Reproduce the lines verbatim, from the first line through the line containing "row-label-right-time: Time is", with both ends included and the pictures omitted.
————————
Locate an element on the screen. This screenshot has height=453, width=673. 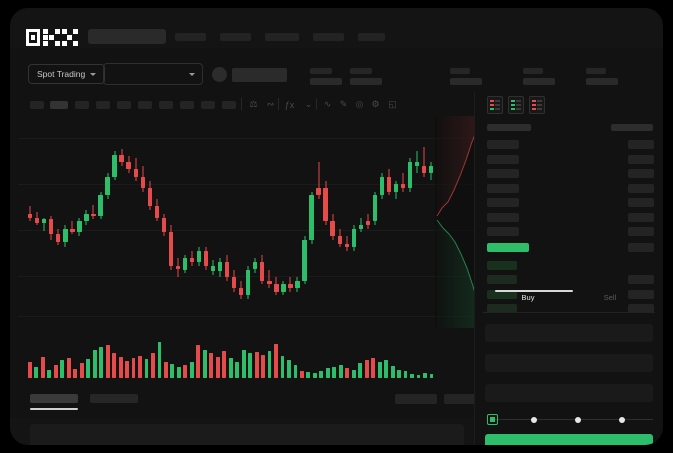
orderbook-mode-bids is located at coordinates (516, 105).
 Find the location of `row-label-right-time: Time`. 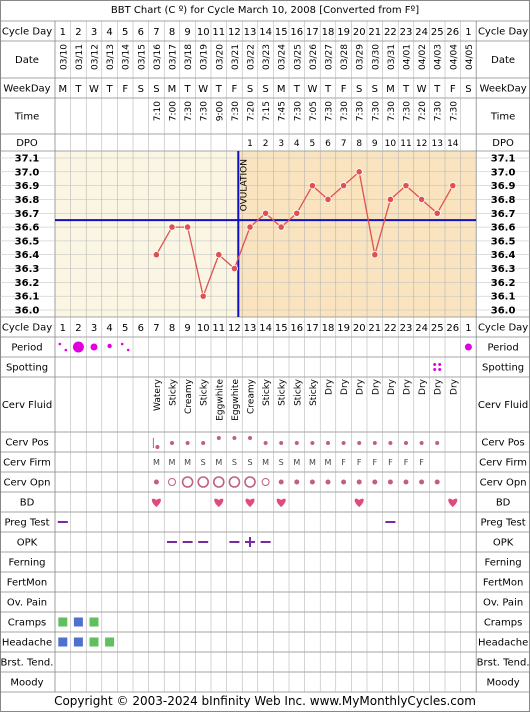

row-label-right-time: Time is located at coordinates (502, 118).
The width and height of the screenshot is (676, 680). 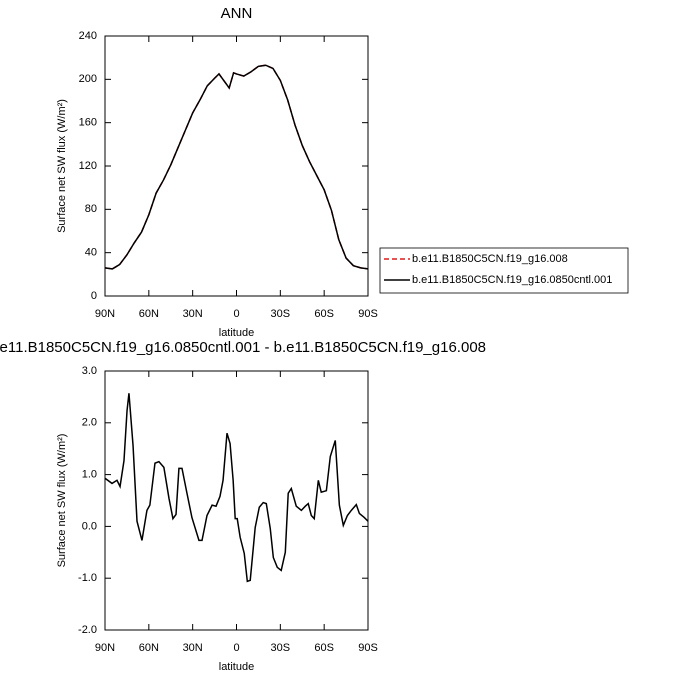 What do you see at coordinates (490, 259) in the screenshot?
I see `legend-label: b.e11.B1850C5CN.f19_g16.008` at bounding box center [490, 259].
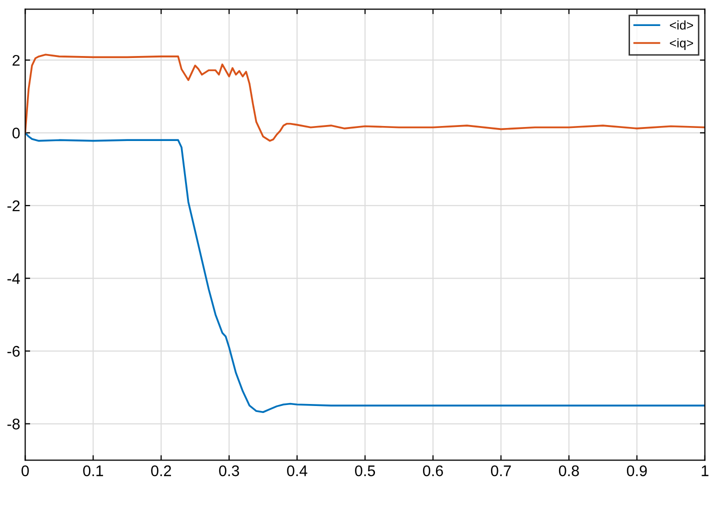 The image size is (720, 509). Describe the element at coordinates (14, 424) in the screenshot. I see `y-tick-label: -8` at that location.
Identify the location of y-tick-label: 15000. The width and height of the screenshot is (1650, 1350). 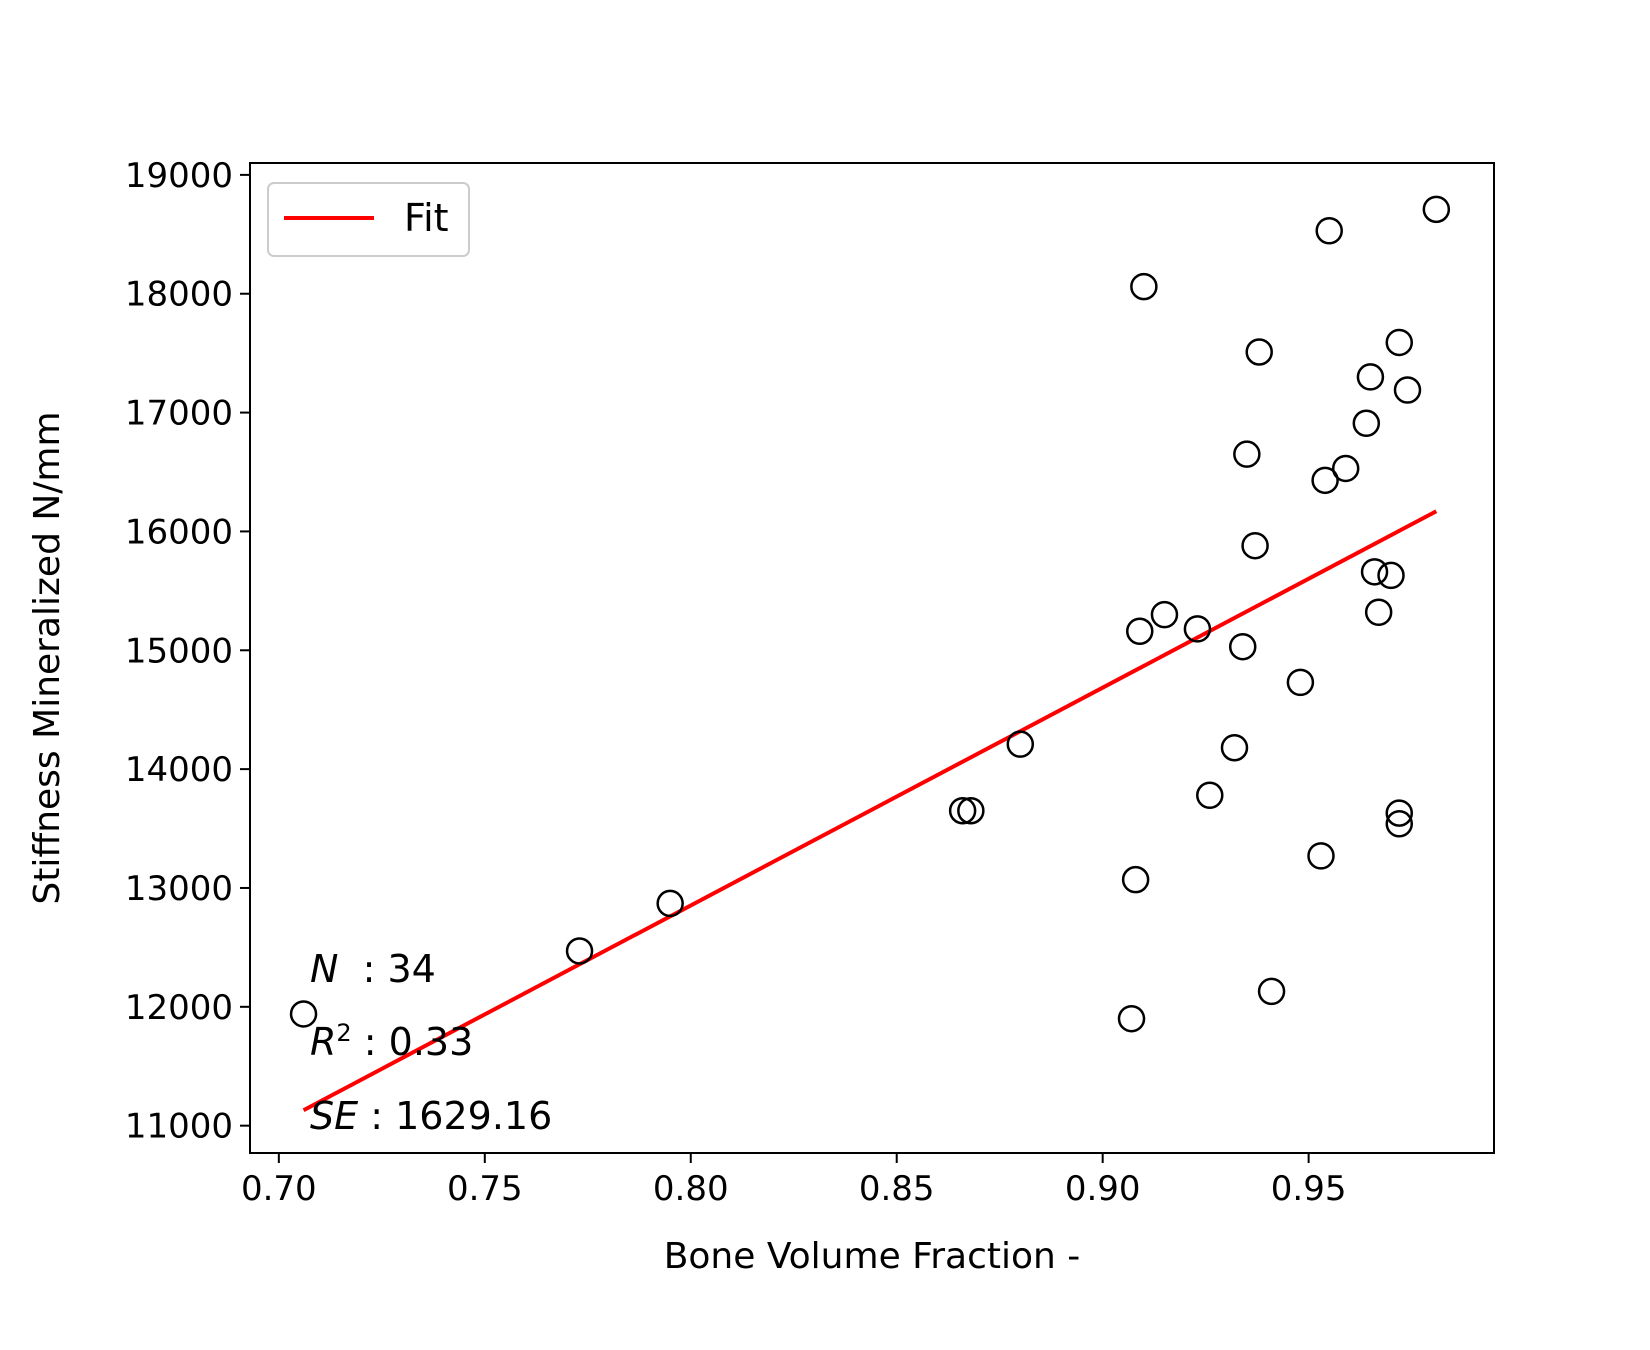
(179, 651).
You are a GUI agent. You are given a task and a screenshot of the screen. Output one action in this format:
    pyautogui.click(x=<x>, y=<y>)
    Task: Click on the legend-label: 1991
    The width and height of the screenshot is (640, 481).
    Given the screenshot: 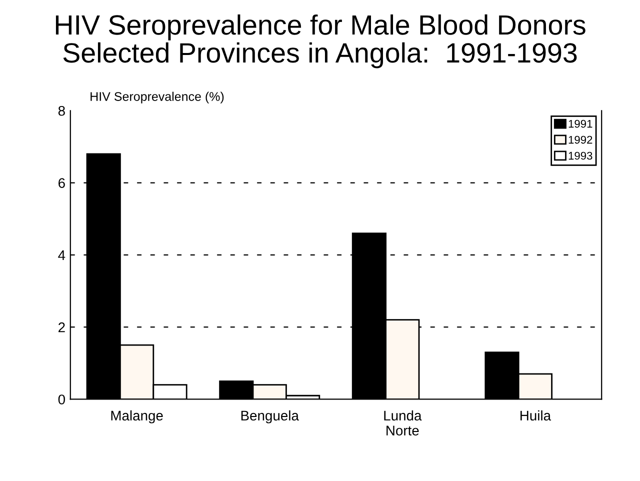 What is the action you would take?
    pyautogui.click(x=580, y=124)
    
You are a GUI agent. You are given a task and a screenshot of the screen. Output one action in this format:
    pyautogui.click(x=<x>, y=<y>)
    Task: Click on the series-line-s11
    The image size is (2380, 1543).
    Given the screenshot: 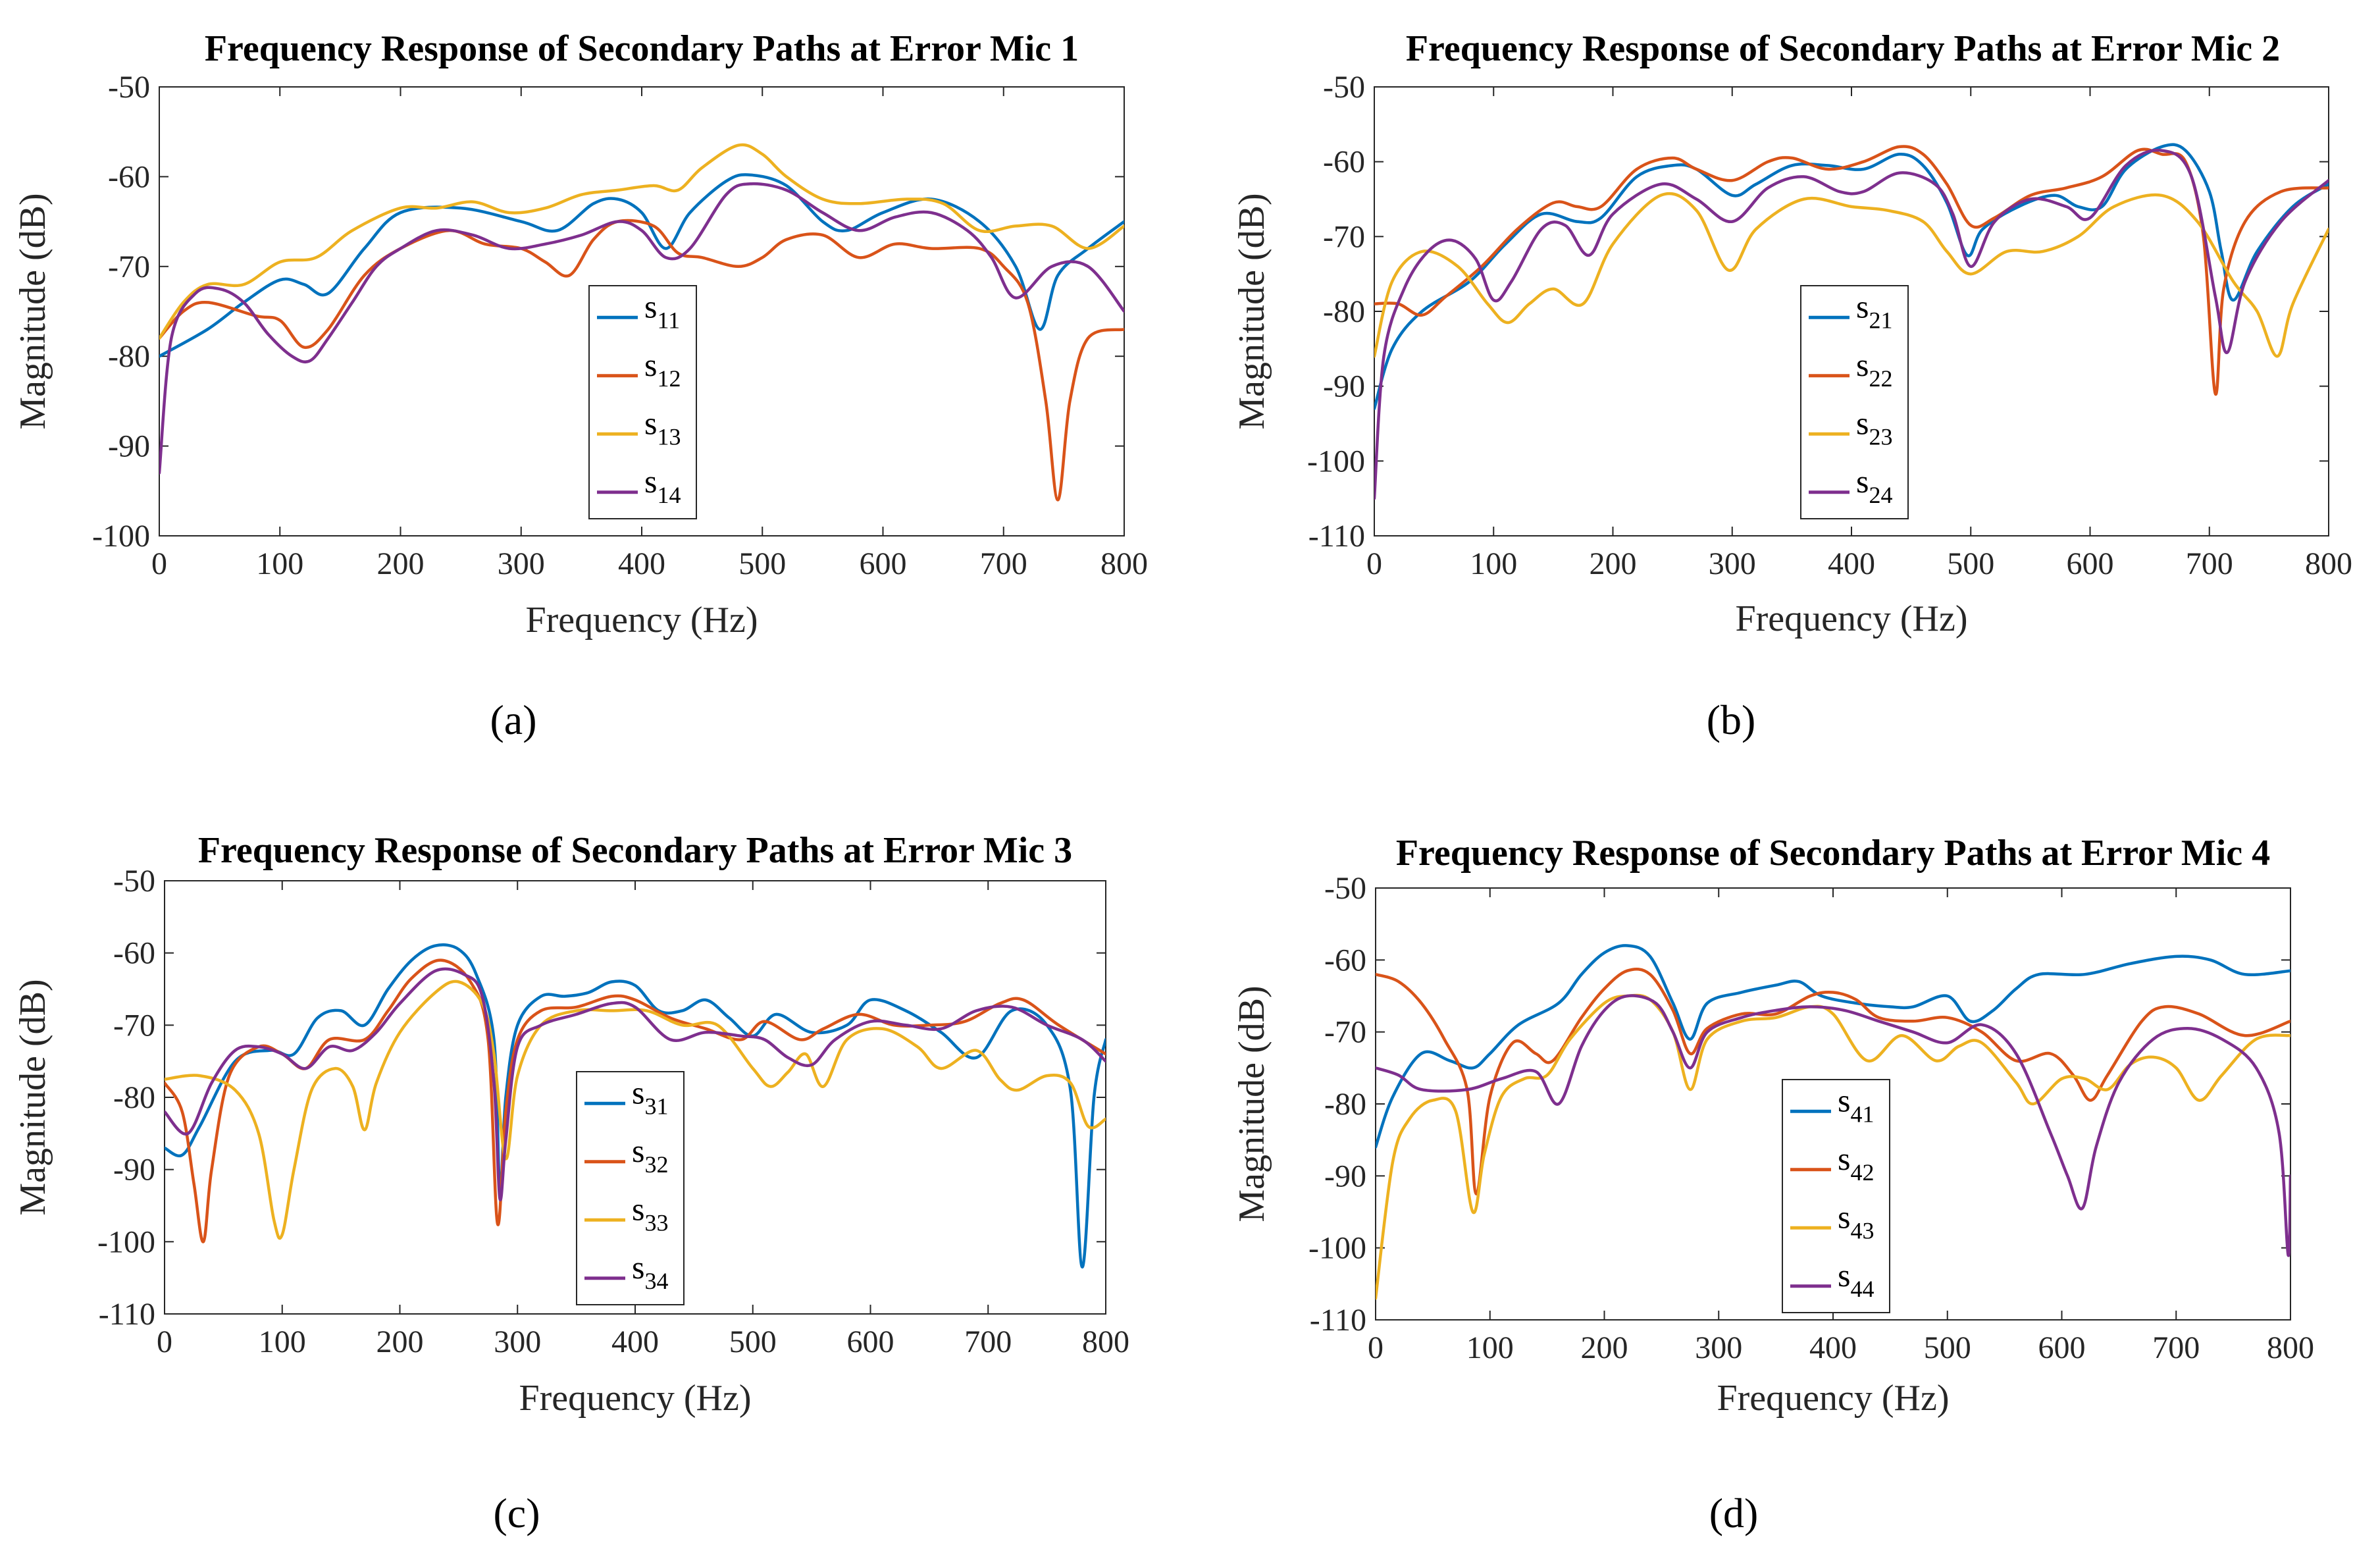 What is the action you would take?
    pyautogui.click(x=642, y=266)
————————
# ANSWER BOX:
Locate an element on the screen. This screenshot has height=453, width=673. 
orderbook-mode-bids is located at coordinates (516, 105).
 Find the location of `row-label-right-time: Time`. 

row-label-right-time: Time is located at coordinates (502, 118).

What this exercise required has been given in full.